» What you are asked to do
Starting at the line that holds "How do I perform: Change" and stopping at the line that holds "Given: Click the text orientation icon", restate the records below word for word, with both of those lines included.

Recorded data
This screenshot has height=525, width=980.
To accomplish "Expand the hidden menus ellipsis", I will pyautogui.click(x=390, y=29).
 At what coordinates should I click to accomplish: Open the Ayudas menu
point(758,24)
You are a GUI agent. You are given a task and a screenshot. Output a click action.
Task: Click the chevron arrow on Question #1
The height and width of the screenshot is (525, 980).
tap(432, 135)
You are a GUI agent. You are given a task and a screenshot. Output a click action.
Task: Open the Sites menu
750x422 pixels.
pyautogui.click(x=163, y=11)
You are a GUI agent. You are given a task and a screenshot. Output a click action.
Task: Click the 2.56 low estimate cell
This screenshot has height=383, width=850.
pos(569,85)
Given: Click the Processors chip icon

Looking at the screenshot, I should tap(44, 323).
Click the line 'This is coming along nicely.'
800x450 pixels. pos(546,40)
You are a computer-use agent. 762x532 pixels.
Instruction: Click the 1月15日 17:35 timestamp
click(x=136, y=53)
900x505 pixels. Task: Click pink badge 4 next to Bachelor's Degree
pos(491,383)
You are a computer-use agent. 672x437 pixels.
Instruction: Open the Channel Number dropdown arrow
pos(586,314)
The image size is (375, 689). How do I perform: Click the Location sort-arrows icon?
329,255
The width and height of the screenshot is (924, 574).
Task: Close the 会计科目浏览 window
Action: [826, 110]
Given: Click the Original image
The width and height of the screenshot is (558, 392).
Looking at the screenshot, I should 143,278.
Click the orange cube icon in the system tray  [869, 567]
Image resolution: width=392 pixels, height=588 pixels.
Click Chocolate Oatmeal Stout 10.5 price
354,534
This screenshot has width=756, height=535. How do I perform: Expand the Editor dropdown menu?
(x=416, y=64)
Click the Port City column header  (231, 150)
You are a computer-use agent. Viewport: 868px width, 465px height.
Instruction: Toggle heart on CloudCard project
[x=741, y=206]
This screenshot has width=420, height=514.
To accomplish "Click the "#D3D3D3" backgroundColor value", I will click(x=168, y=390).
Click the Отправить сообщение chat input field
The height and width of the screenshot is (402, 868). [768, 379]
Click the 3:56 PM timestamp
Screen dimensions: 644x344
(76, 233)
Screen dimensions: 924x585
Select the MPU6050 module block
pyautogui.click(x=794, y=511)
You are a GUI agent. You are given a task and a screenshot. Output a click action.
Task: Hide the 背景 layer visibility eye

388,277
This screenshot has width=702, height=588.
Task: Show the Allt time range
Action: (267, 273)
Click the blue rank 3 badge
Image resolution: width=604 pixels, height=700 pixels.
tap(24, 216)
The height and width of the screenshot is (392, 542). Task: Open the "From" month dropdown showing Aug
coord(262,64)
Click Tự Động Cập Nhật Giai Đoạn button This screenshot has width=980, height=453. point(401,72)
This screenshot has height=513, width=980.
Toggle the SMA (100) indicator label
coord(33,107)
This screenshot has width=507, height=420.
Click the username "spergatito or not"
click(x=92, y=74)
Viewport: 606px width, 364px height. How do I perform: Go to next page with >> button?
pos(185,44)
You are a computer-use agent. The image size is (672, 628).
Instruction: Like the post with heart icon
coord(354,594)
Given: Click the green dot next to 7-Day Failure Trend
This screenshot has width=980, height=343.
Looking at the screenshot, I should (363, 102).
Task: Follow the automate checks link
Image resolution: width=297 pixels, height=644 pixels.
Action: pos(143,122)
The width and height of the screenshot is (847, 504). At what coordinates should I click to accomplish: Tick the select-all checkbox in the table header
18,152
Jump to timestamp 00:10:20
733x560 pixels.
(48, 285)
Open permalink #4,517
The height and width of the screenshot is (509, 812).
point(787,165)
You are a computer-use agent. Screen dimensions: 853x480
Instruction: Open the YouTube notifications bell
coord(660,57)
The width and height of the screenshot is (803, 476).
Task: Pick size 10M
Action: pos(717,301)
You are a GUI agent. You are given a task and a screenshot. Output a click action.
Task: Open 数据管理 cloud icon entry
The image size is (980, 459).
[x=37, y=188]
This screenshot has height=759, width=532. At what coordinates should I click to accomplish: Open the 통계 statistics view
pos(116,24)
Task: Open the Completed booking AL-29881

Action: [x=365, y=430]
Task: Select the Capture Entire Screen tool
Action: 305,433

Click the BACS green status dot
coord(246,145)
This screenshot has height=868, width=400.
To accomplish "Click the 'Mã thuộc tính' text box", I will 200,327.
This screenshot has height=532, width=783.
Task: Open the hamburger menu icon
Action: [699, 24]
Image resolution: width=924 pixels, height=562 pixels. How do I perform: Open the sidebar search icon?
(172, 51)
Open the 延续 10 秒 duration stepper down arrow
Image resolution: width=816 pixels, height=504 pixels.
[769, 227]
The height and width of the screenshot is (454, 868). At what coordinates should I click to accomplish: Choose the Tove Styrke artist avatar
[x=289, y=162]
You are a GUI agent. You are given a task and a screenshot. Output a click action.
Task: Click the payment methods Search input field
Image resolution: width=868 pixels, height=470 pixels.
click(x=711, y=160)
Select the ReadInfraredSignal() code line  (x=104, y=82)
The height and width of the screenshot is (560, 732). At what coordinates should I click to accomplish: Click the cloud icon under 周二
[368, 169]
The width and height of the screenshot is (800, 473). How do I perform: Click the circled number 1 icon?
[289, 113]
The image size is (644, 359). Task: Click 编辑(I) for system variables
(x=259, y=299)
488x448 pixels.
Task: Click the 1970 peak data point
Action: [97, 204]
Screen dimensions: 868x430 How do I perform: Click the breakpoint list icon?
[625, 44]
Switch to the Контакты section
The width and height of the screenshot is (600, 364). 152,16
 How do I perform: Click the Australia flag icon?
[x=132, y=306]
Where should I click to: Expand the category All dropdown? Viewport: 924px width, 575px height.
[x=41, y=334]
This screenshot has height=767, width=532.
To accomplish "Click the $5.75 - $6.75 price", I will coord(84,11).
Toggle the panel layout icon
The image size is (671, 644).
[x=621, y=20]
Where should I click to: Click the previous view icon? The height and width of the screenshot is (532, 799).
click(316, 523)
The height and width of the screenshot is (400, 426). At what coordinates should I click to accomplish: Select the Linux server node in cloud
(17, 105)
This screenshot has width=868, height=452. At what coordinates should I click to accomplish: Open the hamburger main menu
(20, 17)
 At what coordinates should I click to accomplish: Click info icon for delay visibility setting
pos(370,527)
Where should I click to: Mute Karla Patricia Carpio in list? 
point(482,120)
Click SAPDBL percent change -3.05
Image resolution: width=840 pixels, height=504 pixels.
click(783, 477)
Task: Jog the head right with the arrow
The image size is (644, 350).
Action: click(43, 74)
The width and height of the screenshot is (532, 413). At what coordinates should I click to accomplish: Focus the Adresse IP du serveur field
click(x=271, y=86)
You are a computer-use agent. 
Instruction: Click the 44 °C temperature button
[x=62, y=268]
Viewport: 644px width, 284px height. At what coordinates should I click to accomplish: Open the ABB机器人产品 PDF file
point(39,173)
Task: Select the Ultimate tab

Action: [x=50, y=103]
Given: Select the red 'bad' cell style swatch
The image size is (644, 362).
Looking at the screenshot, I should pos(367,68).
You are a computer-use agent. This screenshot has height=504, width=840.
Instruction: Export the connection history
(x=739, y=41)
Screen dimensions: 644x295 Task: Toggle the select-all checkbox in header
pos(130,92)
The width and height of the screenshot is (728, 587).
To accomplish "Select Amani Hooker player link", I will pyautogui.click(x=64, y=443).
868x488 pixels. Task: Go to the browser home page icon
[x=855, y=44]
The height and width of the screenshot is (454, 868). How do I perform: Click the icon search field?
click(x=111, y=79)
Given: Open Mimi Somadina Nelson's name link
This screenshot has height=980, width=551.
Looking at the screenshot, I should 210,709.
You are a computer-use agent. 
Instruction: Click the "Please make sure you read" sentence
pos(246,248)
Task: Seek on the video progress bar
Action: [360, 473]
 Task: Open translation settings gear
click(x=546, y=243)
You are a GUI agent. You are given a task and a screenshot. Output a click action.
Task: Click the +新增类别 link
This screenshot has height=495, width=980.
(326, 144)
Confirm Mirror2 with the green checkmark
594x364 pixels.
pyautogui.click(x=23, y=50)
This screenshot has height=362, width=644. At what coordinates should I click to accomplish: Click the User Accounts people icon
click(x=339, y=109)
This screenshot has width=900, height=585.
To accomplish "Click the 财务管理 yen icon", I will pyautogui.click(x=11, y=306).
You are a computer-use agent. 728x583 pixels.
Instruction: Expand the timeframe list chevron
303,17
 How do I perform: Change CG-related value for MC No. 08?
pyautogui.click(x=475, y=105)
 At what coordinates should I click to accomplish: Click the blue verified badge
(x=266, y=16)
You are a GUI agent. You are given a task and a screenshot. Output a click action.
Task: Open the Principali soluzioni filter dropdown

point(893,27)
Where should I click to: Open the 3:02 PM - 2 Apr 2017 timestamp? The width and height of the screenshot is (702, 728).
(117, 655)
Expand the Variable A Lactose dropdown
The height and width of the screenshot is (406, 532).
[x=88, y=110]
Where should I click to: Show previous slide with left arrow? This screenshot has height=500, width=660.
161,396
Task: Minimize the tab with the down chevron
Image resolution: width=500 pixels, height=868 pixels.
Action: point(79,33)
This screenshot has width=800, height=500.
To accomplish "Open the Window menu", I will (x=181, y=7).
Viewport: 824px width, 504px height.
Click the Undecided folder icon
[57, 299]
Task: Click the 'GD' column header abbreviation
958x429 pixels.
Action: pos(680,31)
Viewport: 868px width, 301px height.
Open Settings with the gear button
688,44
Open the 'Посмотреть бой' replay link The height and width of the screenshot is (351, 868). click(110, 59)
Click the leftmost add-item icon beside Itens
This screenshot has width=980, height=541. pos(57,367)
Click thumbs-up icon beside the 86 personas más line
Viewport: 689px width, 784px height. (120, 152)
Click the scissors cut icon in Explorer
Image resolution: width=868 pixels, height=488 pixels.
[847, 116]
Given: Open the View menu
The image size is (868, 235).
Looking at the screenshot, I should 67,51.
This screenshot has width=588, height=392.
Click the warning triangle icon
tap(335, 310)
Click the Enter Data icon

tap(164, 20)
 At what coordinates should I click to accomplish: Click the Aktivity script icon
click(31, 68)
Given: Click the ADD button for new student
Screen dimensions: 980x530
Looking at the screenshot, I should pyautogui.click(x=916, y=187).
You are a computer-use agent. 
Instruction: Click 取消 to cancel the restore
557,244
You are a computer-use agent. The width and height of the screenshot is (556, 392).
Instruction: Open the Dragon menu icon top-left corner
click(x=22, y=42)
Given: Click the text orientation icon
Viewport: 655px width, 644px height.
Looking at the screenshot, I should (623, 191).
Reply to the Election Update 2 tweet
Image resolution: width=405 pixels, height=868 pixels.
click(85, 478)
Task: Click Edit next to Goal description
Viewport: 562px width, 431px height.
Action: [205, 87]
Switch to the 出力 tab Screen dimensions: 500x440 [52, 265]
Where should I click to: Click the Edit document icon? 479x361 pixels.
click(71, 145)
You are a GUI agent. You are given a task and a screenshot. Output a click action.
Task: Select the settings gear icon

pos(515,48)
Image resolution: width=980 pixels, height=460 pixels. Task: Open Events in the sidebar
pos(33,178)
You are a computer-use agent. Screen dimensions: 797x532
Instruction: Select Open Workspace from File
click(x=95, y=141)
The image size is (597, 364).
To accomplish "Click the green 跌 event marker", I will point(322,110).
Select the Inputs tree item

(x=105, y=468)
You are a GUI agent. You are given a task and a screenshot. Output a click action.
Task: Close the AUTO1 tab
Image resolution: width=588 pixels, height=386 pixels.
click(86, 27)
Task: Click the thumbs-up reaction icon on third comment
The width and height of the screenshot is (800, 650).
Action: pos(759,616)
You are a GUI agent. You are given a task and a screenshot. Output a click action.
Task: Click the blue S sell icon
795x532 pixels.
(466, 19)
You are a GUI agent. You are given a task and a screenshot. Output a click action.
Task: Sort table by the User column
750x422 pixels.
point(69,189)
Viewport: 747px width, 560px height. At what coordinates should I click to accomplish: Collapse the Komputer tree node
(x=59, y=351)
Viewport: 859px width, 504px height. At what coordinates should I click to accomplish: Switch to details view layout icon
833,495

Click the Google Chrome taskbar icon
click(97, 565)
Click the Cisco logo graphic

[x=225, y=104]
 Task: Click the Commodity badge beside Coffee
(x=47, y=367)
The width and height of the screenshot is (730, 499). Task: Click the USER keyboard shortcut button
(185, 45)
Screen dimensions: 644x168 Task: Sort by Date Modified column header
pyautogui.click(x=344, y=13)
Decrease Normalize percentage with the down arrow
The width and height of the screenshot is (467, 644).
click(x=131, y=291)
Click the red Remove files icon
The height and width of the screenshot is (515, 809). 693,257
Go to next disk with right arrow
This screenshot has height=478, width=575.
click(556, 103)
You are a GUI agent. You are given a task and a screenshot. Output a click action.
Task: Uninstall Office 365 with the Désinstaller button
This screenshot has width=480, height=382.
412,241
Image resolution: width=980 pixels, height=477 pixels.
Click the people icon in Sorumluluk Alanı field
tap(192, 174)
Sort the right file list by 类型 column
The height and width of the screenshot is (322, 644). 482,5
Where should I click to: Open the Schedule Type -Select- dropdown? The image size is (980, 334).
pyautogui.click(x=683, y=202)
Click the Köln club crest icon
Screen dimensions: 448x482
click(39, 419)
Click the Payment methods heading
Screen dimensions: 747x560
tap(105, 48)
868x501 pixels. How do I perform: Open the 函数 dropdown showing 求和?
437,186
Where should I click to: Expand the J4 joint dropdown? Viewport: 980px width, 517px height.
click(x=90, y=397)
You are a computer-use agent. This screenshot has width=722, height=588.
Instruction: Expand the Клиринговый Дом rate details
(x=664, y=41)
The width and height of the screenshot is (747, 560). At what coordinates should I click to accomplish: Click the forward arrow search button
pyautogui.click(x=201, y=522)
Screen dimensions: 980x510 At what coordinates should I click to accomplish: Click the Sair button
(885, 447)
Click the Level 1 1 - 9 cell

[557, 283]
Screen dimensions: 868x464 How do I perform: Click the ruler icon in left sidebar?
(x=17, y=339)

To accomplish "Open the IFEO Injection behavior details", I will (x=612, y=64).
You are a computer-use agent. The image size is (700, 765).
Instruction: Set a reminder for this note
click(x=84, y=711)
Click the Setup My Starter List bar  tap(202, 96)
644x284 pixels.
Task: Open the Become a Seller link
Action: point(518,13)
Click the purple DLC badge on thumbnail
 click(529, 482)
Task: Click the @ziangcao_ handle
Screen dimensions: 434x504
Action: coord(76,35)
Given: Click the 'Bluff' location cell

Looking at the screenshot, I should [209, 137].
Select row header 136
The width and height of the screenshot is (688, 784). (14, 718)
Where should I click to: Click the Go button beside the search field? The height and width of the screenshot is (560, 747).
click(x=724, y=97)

» Solution for this problem
 How do I perform: Change CG-related value for MC No. 08?
pyautogui.click(x=475, y=105)
 At what coordinates should I click to accomplish: Click the blue verified badge
(x=266, y=16)
You are a GUI agent. You are given a task and a screenshot. Output a click action.
Task: Open the Principali soluzioni filter dropdown

point(893,27)
Where should I click to: Open the 3:02 PM - 2 Apr 2017 timestamp? The width and height of the screenshot is (702, 728).
(117, 655)
Expand the Variable A Lactose dropdown
The height and width of the screenshot is (406, 532).
[x=88, y=110]
Where should I click to: Show previous slide with left arrow? This screenshot has height=500, width=660.
161,396
Task: Minimize the tab with the down chevron
Image resolution: width=500 pixels, height=868 pixels.
Action: point(79,33)
This screenshot has width=800, height=500.
To accomplish "Open the Window menu", I will (x=181, y=7).
Viewport: 824px width, 504px height.
Click the Undecided folder icon
[57, 299]
Task: Click the 'GD' column header abbreviation
958x429 pixels.
Action: pos(680,31)
Viewport: 868px width, 301px height.
Open Settings with the gear button
688,44
Open the 'Посмотреть бой' replay link The height and width of the screenshot is (351, 868). click(110, 59)
Click the leftmost add-item icon beside Itens
This screenshot has width=980, height=541. pos(57,367)
Click thumbs-up icon beside the 86 personas más line
Viewport: 689px width, 784px height. (120, 152)
Click the scissors cut icon in Explorer
Image resolution: width=868 pixels, height=488 pixels.
[847, 116]
Given: Open the View menu
The image size is (868, 235).
Looking at the screenshot, I should 67,51.
This screenshot has width=588, height=392.
Click the warning triangle icon
tap(335, 310)
Click the Enter Data icon

tap(164, 20)
 At what coordinates should I click to accomplish: Click the Aktivity script icon
click(31, 68)
Given: Click the ADD button for new student
Screen dimensions: 980x530
Looking at the screenshot, I should pyautogui.click(x=916, y=187).
You are a computer-use agent. 
Instruction: Click 取消 to cancel the restore
557,244
You are a computer-use agent. The width and height of the screenshot is (556, 392).
Instruction: Open the Dragon menu icon top-left corner
click(x=22, y=42)
Given: Click the text orientation icon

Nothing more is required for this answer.